From: Damien Broderick (d.broderick@english.unimelb.edu.au)
Date: Thu Mar 28 2002 - 20:48:53 MST
Or maybe it was 1952. A spectacular number of pivotal sf stories appeared
in 1953, presumably written in the year before. According to my patented
50-year two-generation recurrence-with-modal-variation theory of cultural
history,* we're due for another gamma burst next year... which implies that
a batch of mindzingers is being created even as we speak.

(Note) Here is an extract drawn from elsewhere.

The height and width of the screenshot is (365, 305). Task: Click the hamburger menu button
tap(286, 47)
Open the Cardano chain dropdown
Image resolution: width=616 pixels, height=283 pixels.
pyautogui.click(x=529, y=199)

Of course the objective circumstances of commercial sf differ: half a
century ago, there was an abundance of small specialized sf magazines with
dedicated readers and writers blending for the first time the grand ideas
of the 1930s and after with the comparative realism of Campbell's Golden
Age, plus a dawning ability to *write* with some of the skills of
literature. There were no competitive special FX movies, no routine TV
space opera, although there was radio and comics. Out of that vortex in
1953 came such stuff as dreams are made on: Sturgeon's MORE THAN HUMAN,
Clarke's AGAINST THE FALL OF NIGHT and CHILDHOOD'S END, Ward Moore's BRING
THE JUBILEE, Simak's RING AROUND THE SUN, Clement's MISSION OF GRAVITY,
Pohl and Kornbluth's THE SPACE MERCHANTS, Bradbury's FAHRENHEIT 451,
Bester's THE DEMOLISHED MAN, Asimov's THE CAVES OF STEEL... Short story
writers bloomed including Phil Dick, and Blish's sublime novella `A Case of
Conscience' appeared, as did Clarke's `The Nine Billion Names of God'. One
could go on and on. The mind boggles.
Next year might be a happy time, two generations on and flowering.